Insgesamt handelt es sich um ein solides Werk, das einen schnellen Überblick und umfassende Informationen zu den spätantiken Breviarien bietet. Seine Stärken liegen in der Erschließung wenig beachteter Quellen, in den insgesamt gelungenen Untersuchungen zur römischen Frühzeit, Königszeit und Republik sowie in der anfängergerechten Einführung am Schluss des Bandes. Negativ fallen dagegen die formalen Mängel und das Fehlen zentraler Forschungen ins Gewicht.

Anmerkungen:
1 Rosario Soraci, Interessi etico-politici nei Breviari storici del IV secolo, Catania 1971; Willem den Boer, Some minor Roman historians, Leiden 1972 behandeln jeden Autor für sich und beschränken sich jeweils auf vier Werke.
2 Vgl.

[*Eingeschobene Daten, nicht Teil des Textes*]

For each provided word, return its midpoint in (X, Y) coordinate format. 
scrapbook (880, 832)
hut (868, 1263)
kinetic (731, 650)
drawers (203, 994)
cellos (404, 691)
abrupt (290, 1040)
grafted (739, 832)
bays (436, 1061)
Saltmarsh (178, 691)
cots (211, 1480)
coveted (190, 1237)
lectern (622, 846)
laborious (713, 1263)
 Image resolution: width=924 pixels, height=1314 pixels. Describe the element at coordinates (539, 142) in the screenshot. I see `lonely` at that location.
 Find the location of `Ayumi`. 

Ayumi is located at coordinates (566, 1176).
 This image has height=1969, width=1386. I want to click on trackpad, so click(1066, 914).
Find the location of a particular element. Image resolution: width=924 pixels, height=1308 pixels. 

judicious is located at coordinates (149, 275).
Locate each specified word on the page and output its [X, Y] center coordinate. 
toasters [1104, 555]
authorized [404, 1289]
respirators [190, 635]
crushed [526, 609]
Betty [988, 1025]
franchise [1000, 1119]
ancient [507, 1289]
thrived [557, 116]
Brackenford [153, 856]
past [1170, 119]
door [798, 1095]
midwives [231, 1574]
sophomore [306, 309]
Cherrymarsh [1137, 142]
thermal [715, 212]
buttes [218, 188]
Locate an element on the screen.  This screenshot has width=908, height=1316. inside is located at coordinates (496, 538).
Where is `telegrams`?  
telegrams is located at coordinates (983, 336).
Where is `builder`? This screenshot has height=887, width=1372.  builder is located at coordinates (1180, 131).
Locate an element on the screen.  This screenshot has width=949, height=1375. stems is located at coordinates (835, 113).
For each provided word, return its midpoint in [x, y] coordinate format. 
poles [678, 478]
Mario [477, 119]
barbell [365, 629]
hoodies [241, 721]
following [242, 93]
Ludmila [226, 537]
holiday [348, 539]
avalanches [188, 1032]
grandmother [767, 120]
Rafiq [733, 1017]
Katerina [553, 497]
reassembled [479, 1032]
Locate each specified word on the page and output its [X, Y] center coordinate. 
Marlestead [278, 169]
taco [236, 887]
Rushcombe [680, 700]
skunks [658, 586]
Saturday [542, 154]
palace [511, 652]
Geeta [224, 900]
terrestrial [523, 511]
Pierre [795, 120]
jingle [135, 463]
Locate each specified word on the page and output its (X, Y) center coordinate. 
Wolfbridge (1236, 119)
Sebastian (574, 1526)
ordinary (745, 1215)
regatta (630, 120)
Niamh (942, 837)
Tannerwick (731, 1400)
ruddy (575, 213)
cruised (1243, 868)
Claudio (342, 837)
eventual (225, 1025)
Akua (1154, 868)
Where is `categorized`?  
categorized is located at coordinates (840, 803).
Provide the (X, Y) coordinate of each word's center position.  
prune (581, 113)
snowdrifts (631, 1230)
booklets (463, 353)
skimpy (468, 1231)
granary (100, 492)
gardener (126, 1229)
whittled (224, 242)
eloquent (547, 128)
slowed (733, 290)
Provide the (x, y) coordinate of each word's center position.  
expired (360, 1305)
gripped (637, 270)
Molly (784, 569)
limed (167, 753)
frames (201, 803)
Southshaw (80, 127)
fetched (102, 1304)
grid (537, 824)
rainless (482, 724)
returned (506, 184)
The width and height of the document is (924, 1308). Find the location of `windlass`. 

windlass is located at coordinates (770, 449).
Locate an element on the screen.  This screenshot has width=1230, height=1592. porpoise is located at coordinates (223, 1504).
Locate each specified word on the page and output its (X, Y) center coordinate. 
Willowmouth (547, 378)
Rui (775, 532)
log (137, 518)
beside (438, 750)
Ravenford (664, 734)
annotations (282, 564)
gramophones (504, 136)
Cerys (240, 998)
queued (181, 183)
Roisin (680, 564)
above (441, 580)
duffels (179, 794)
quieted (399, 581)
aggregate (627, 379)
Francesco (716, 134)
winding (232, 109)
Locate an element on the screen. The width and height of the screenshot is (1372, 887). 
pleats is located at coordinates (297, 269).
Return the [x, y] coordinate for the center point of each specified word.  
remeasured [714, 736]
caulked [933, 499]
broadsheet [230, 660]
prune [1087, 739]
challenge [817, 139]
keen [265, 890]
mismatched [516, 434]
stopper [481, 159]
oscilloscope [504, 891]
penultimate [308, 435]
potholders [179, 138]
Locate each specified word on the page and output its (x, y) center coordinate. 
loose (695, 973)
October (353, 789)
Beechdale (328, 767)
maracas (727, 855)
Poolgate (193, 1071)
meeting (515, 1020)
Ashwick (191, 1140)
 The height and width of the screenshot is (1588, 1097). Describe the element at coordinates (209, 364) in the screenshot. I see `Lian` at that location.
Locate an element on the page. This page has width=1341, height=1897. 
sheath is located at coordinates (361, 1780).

Anm. 1.
3 Der Rezensent plant, demnächst eine entsprechende Studie zu veröffentlichen.
4 Charles E. V. Nixon, Aurelius Victor and Julian, in: Classical Philology 86 (1991), S. 113–125; Harold W. Bird, Julian and Aurelius Victor, in: Latomus 55 (1996), S. 870–874.
5 Fabio Martelli, Reazione antiagostiniana nelle Historiae di Orosio?, in: Rivista storica dell’Antichità 12 (1982), S. 217–239; Sabine Tanz, Orosius im Spannungsfeld zwischen Eusebius von Caesarea und Augustin, in: Klio 65 (1983), S. 337–346; Paul A. Onica, Orosius, Diss. Toronto 1987, S. 259–290.
6 Barbara Aland, Märtyrer als christliche Identifikationsfiguren. Stilisierung, Funktion, Wirkung, in: Barbara Aland / Johannes Hahn / Christian Ronning (Hrsg.), Literarische Konstituierung von Identifikationsfiguren in der Antike, Tübingen 2003, S. 51–70.
7 Ammian 29,2,22 nennt ihn Festus quidam Tridentinus (Festinus in der Handschrift), nicht „Rufinus Tridentinus“ (S. 287) oder „Rufius Tridentinus“ (S. 287, Anm. 23); „Gegner der Identifikation“ sind nicht nur den Boer und partiell Baldwin (S. 287, Anm. 23), sondern auch Adolf Lippold, Art. „Festus (4)“, in: Der kleine Pauly 2 (1967), 540f.; Marie-Pierre Arnaud-Lindet (Hrsg.), Festus, Abrégé des hauts faits du peuple romain, Paris 1994, S. XIV und nun Maria Luisa Fele (Hrsg.), Il Breviarium di Rufio Festo. Testo, traduzione e commento filologico con una introduzione sull’autore e l’opera, Hildesheim u.a. 2009, S. 43.
8 Insgesamt 68mal stimmen Jahreszahlen nicht dem Literaturverzeichnis überein; 30mal bestehen Inkonsequenzen; 19mal fehlt der Autorenname im Literaturverzeichnis; fünfmal wird auf den falschen Titel verwiesen (Bird 1996 statt 1994 in S. 57, Anm. 104, S. 58, Anm. 108 und 112 sowie S. 59, Anm. 114). Zudem fiel auf: S. 17, Anm. 94: Philologus statt Klio; S. 58, Anm. 111: Reichmann statt Reichwein; S. 256, Anm. 213: Reynolds statt Rynolds; S. 265, Anm. 267: Jensen statt Jessen.